» **REQUEST**
Transcribe the mailing-list text below on serializing MARC records as JSON, from "On Fri, Mar 5, 2010 at 8:48" to "have memory constraints.".

» **TEXT**
>>>

Print

Print


I actually just wrote the same exact email as Bill (although probably
not as polite -- I called the marcxml "collection" element a
"contrivance that appears nowhere in marc21").  I even wrote the
"marc21 is EOR character delimited files" bit.  I was hoping to figure
out how to use unix split to make my point, couldn't, and then
discarded my draft.

But I was *right there*.

-Ross.

On Fri, Mar 5, 2010 at 8:48 PM, Bill Dueber <[log in to unmask]> wrote:
> On Fri, Mar 5, 2010 at 6:25 PM, Houghton,Andrew <[log in to unmask]> wrote:
>
>> OK, I will bite, you stated:
>>
>> 1. That large datasets are a problem.
>> 2. That streaming APIs are a pain to deal with.
>> 3. That tool sets have memory constraints.
>>
>> So how do you propose to process large JSON datasets that:
>>
>> 1. Comply with the JSON specification.
>> 2. Can be read by any JavaScript/JSON processor.
>> 3. Do not require the use of streaming API.
>> 4. Do not exceed the memory limitations of current JSON processors.
>>
>>
> What I'm proposing is that we don't process large JSON datasets; I'm
> proposing that we process smallish JSON documents one at a time by pulling
> them out of a stream based on an end-of-record character.
>
> This is basically what we use for MARC21 binary format -- have a defined
> structure for a valid record, and separate multiple well-formed record
> structures with an end-of-record character. This preserves JSON
> specification adherence at the record level and uses a different scheme to
> represent collections. Obviously, MARC-XML uses a different mechanism to
> define a collection of records -- putting well-formed record structures
> inside a <collection> tag.
>
> So... I'm proposing define what we mean by a single MARC record serialized
> to JSON (in whatever format; I'm not very opinionated on this point) that
> preserves the order, indicators, tags, data, etc. we need to round-trip
> between marc21binary, marc-xml, and marc-json.
>
> And then separate those valid records with an end-of-record character --
> "\n".
>
> Unless I've read all this wrong, you've come to the conclusion that the
> benefit of having a JSON serialization that is valid JSON at both the record
> and collection level outweighs the pain of having to deal with a streaming
> parser and writer.  This allows a single collection to be treated as any
> other JSON document, which has obvious benefits (which I certainly don't
> mean to minimize) and all the drawbacks we've been talking about *ad nauseam
> *.

<<<

» **EXTRACTED MATERIAL**
>>>

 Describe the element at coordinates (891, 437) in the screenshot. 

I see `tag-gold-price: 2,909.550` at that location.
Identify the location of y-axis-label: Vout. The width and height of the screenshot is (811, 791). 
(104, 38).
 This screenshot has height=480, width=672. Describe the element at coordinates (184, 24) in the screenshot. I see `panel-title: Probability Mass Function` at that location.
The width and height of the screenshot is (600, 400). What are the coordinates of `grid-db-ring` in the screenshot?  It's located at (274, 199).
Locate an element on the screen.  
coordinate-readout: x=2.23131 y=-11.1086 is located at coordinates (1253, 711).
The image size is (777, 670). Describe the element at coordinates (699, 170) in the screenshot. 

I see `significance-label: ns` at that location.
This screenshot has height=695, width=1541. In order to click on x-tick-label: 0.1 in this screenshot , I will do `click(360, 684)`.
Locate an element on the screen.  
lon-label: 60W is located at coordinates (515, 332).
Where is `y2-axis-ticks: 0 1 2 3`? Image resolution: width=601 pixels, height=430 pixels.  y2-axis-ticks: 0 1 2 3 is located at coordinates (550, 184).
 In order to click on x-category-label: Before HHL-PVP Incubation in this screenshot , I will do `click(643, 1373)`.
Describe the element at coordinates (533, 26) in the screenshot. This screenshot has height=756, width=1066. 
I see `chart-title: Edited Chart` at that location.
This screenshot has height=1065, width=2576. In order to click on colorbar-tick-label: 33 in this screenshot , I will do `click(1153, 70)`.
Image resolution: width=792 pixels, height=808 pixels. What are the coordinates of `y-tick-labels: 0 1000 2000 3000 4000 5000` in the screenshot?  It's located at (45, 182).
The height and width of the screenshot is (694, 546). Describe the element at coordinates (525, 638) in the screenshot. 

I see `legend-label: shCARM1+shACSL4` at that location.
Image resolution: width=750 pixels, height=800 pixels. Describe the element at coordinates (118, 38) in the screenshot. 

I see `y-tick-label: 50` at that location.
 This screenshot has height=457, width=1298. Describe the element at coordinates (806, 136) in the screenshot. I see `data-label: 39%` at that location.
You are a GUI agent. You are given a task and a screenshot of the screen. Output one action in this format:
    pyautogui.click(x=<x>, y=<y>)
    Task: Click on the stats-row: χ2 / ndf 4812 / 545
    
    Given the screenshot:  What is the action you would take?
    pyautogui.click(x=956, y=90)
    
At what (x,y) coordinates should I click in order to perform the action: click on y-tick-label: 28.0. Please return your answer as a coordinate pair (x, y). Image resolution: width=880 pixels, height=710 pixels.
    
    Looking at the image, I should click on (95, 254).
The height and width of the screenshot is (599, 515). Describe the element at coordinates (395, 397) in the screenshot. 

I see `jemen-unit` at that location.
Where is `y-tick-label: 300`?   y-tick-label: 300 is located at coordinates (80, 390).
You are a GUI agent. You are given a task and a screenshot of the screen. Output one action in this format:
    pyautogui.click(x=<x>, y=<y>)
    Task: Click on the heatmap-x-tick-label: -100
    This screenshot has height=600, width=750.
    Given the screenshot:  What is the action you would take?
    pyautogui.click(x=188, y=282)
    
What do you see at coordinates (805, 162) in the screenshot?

<<<

» **EXERCISE RESULT**
On Fri, Mar 5, 2010 at 8:48 PM, Bill Dueber <[log in to unmask]> wrote:
> On Fri, Mar 5, 2010 at 6:25 PM, Houghton,Andrew <[log in to unmask]> wrote:
>
>> OK, I will bite, you stated:
>>
>> 1. That large datasets are a problem.
>> 2. That streaming APIs are a pain to deal with.
>> 3. That tool sets have memory constraints.